-- begin Data supplied --

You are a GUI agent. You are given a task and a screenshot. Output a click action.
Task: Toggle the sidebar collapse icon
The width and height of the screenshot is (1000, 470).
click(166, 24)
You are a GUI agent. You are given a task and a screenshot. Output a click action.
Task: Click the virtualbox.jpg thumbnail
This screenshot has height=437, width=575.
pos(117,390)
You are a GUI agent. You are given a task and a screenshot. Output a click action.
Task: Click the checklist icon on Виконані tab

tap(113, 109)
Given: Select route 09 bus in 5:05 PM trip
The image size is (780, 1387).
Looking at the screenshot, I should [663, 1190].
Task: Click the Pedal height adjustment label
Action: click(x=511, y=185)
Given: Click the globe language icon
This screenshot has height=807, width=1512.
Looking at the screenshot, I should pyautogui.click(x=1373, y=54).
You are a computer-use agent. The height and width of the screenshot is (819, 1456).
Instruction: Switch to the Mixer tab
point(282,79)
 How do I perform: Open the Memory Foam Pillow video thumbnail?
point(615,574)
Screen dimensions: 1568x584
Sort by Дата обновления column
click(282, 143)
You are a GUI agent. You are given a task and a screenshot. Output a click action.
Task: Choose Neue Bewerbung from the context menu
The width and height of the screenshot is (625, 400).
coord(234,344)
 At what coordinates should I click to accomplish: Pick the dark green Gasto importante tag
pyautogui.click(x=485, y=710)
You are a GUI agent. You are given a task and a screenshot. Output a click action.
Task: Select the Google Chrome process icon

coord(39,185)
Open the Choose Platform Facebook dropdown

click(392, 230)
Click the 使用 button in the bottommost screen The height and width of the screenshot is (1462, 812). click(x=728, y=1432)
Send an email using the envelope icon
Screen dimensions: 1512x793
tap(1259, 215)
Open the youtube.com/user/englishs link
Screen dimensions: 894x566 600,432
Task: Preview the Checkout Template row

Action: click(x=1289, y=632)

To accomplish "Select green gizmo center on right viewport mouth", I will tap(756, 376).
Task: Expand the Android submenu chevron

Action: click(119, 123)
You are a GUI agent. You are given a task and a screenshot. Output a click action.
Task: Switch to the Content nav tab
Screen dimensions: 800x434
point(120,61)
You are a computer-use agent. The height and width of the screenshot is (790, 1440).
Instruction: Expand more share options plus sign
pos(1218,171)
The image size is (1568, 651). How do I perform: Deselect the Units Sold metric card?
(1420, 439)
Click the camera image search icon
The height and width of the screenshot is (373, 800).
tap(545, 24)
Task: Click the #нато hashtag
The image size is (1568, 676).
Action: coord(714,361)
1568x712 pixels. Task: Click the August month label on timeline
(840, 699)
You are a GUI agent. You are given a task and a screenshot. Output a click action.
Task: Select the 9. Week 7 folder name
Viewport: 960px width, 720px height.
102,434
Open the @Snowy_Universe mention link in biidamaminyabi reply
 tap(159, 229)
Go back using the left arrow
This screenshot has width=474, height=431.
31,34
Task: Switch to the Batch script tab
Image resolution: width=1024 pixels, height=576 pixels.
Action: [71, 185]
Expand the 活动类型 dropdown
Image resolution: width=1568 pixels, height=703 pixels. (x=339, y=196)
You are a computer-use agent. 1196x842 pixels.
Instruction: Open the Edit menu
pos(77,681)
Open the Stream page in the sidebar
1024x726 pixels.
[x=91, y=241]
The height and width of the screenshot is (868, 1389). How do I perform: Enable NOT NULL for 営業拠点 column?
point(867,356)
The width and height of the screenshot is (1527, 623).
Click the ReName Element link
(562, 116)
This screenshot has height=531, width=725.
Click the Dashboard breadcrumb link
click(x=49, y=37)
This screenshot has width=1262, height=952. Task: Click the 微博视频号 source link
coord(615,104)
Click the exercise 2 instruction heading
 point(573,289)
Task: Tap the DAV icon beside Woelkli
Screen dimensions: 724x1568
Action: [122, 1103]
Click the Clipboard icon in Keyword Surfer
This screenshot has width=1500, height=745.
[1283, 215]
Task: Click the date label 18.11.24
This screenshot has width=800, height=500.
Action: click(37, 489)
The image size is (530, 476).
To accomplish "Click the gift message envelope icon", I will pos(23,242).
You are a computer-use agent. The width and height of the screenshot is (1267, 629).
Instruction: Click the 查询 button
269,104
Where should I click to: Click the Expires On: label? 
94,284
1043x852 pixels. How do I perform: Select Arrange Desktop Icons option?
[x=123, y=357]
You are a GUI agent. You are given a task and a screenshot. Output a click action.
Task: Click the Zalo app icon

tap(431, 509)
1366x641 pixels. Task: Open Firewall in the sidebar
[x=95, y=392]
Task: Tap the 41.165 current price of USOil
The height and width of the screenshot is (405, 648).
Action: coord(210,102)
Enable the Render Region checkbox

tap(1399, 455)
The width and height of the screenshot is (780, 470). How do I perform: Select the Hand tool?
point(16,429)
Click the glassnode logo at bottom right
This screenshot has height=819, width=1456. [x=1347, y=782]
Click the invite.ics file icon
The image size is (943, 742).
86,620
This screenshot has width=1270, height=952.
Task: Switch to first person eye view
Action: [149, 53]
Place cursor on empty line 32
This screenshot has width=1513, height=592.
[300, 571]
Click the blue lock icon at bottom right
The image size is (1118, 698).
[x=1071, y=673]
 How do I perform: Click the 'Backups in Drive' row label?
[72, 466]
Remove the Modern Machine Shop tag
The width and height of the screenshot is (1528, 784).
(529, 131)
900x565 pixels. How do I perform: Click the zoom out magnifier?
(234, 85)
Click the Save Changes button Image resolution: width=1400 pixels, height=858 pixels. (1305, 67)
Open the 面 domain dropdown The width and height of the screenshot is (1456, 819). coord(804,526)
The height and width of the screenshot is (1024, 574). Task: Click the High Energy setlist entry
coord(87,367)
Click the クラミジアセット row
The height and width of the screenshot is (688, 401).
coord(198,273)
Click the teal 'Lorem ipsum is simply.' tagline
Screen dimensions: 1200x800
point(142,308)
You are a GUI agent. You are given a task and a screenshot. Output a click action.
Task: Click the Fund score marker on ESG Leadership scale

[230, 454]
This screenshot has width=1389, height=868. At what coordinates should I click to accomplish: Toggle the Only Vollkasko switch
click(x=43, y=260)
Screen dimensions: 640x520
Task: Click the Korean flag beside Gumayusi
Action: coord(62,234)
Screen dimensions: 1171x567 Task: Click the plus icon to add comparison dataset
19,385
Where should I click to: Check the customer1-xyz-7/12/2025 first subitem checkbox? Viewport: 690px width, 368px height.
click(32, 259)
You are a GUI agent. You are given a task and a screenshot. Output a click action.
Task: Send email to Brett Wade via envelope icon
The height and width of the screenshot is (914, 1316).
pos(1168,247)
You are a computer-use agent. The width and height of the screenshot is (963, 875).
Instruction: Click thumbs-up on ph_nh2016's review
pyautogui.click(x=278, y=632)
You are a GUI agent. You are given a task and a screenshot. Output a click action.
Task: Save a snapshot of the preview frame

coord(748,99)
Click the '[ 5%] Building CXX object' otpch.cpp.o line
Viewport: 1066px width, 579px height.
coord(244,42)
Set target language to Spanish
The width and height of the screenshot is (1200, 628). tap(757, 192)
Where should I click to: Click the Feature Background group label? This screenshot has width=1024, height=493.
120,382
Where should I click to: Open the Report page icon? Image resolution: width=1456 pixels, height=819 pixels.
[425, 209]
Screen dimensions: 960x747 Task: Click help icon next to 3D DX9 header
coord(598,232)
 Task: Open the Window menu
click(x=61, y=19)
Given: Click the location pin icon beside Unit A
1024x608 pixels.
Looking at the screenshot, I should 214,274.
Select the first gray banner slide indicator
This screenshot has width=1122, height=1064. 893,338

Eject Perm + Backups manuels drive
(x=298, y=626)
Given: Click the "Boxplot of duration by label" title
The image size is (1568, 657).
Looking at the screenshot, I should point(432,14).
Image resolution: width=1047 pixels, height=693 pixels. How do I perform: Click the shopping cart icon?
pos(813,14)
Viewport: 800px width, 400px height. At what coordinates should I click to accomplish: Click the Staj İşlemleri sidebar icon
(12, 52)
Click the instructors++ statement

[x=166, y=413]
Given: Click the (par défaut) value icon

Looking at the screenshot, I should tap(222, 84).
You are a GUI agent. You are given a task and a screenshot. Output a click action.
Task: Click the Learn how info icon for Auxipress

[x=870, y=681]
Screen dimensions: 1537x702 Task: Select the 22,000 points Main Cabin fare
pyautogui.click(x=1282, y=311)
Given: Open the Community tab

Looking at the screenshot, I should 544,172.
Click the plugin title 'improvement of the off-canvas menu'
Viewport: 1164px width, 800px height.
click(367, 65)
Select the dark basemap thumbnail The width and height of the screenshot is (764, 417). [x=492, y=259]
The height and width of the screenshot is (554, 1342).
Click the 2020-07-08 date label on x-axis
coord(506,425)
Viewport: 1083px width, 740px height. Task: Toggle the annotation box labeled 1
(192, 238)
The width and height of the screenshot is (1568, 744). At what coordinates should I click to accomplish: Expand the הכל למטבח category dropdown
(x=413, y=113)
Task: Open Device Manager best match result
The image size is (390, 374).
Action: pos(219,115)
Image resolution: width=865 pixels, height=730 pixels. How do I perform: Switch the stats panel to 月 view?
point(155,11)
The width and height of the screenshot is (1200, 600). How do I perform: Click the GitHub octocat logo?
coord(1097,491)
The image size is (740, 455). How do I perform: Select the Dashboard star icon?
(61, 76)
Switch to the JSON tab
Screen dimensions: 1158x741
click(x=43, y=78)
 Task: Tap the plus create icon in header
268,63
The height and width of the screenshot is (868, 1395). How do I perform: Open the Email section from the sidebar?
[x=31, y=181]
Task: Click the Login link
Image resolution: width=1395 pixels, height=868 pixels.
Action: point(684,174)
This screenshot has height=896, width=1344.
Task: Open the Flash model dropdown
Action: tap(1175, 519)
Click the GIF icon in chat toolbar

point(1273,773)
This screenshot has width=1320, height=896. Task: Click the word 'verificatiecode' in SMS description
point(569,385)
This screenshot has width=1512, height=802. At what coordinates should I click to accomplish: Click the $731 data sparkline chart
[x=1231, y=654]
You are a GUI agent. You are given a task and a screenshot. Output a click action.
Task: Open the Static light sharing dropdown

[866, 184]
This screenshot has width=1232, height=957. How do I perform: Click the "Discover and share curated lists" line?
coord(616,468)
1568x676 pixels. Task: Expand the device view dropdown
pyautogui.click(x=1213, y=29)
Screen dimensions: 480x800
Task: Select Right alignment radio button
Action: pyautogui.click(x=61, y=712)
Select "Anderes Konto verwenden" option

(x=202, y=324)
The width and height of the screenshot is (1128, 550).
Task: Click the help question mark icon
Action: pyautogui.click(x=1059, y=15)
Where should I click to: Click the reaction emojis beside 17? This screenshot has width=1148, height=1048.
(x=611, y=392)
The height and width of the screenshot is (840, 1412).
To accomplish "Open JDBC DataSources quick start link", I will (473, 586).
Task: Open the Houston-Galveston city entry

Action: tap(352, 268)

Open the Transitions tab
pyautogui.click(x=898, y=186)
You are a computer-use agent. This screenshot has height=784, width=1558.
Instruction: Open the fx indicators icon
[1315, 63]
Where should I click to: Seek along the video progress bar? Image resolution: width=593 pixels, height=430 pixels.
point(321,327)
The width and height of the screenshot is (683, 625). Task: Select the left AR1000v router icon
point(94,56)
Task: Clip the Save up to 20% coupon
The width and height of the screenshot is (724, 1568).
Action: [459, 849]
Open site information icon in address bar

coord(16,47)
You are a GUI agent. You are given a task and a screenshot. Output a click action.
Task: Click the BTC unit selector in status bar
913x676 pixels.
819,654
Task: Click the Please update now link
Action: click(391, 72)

-- end Data supplied --

■ Exercise ■
Edit the entries starting at the line containing "Set target language to Spanish" and ending at the line containing "pyautogui.click(x=1282, y=311)", replacing "Where should I click to" with "Where do I click to" and changing nothing else.

■ Written answer ■
Set target language to Spanish
The width and height of the screenshot is (1200, 628). tap(757, 192)
Where do I click to: Click the Feature Background group label? This screenshot has width=1024, height=493.
120,382
Where do I click to: Open the Report page icon? Image resolution: width=1456 pixels, height=819 pixels.
[425, 209]
Screen dimensions: 960x747 Task: Click help icon next to 3D DX9 header
coord(598,232)
 Task: Open the Window menu
click(x=61, y=19)
Given: Click the location pin icon beside Unit A
1024x608 pixels.
Looking at the screenshot, I should 214,274.
Select the first gray banner slide indicator
This screenshot has width=1122, height=1064. 893,338

Eject Perm + Backups manuels drive
(x=298, y=626)
Given: Click the "Boxplot of duration by label" title
The image size is (1568, 657).
Looking at the screenshot, I should point(432,14).
Image resolution: width=1047 pixels, height=693 pixels. How do I perform: Click the shopping cart icon?
pos(813,14)
Viewport: 800px width, 400px height. At what coordinates should I click to accomplish: Click the Staj İşlemleri sidebar icon
(12, 52)
Click the instructors++ statement

[x=166, y=413]
Given: Click the (par défaut) value icon

Looking at the screenshot, I should tap(222, 84).
You are a GUI agent. You are given a task and a screenshot. Output a click action.
Task: Click the Learn how info icon for Auxipress

[x=870, y=681]
Screen dimensions: 1537x702 Task: Select the 22,000 points Main Cabin fare
pyautogui.click(x=1282, y=311)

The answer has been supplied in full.